**To do**
The answer should consist of each line from the data below that includes "computer".

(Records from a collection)
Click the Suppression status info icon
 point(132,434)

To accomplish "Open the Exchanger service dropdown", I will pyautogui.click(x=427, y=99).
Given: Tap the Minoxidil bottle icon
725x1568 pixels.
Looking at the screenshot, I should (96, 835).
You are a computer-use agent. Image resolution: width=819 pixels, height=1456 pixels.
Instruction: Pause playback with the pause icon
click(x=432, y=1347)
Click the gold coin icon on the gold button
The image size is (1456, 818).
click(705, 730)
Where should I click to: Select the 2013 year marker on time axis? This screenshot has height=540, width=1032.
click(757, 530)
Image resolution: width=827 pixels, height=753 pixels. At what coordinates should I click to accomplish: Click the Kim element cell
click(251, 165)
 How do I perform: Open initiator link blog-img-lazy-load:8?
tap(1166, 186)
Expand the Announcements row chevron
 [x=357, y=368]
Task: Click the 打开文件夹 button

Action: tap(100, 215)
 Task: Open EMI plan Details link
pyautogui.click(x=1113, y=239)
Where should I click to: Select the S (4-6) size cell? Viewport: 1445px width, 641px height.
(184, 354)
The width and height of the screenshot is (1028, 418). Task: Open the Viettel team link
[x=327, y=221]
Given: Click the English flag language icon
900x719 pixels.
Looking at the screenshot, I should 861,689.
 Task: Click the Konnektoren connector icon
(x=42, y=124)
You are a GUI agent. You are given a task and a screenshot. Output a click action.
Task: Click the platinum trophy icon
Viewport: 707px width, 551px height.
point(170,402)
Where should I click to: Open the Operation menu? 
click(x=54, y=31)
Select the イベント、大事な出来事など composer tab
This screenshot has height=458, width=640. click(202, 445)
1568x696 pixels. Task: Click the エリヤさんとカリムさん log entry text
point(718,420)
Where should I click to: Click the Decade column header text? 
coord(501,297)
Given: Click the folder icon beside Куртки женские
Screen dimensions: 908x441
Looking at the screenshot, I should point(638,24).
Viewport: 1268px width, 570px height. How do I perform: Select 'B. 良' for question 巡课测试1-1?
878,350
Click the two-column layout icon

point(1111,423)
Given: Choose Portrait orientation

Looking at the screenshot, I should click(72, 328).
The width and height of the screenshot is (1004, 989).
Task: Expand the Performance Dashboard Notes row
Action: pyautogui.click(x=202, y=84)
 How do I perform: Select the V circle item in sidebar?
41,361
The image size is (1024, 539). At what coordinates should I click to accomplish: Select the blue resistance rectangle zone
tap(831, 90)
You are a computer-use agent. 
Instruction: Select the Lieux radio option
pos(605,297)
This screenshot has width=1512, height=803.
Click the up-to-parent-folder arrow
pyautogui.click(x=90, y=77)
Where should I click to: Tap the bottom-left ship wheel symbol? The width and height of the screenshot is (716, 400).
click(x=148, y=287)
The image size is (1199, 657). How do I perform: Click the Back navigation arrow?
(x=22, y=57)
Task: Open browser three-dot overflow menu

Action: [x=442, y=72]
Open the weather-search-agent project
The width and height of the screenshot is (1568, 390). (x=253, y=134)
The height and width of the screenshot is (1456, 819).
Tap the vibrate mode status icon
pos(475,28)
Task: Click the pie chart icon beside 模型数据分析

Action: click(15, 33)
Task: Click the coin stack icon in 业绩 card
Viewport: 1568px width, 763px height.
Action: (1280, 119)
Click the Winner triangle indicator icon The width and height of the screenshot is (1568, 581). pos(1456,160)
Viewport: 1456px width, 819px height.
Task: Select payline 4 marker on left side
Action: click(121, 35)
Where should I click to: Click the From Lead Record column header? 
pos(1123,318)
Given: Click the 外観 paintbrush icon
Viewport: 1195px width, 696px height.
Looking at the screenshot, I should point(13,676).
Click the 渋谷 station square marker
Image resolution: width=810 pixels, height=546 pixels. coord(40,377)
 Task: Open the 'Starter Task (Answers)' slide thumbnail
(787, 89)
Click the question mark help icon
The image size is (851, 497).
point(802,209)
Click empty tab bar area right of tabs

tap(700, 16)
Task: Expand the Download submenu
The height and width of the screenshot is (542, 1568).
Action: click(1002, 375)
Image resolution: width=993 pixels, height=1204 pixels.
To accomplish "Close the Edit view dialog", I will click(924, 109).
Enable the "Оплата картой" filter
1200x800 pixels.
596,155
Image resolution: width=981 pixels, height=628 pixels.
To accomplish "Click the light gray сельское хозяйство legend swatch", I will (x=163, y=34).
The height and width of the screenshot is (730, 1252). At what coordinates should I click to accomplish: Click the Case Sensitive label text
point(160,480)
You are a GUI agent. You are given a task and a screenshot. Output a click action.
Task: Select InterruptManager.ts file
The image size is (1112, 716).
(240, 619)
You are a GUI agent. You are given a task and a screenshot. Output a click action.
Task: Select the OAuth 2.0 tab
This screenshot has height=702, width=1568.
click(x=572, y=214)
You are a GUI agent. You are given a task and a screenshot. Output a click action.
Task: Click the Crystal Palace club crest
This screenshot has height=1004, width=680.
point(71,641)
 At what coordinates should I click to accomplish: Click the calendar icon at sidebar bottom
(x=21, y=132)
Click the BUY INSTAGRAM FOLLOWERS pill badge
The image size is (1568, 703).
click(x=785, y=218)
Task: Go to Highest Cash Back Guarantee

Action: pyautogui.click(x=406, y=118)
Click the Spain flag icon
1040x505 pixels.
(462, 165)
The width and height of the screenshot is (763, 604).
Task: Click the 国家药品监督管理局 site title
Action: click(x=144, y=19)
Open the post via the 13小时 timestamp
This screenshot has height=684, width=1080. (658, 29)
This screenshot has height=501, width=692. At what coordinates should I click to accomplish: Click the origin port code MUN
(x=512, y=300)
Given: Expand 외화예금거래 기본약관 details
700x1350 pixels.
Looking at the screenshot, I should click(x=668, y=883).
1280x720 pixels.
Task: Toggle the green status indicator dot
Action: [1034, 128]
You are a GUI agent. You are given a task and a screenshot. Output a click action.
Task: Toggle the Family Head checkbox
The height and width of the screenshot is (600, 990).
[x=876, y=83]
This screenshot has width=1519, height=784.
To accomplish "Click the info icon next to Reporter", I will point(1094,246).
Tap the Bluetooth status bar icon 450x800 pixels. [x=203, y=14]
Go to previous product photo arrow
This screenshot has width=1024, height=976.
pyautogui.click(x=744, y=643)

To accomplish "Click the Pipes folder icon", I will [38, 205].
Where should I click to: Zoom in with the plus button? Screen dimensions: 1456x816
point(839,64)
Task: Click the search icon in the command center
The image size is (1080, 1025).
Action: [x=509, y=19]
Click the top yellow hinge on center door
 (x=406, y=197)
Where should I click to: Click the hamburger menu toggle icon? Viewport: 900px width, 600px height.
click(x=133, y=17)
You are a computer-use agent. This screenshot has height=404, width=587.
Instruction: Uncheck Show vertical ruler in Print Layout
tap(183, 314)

**Exercise answer**
You are a computer-use agent. Image resolution: width=819 pixels, height=1456 pixels.
You are a computer-use agent. 
You are a computer-use agent. This screenshot has height=404, width=587.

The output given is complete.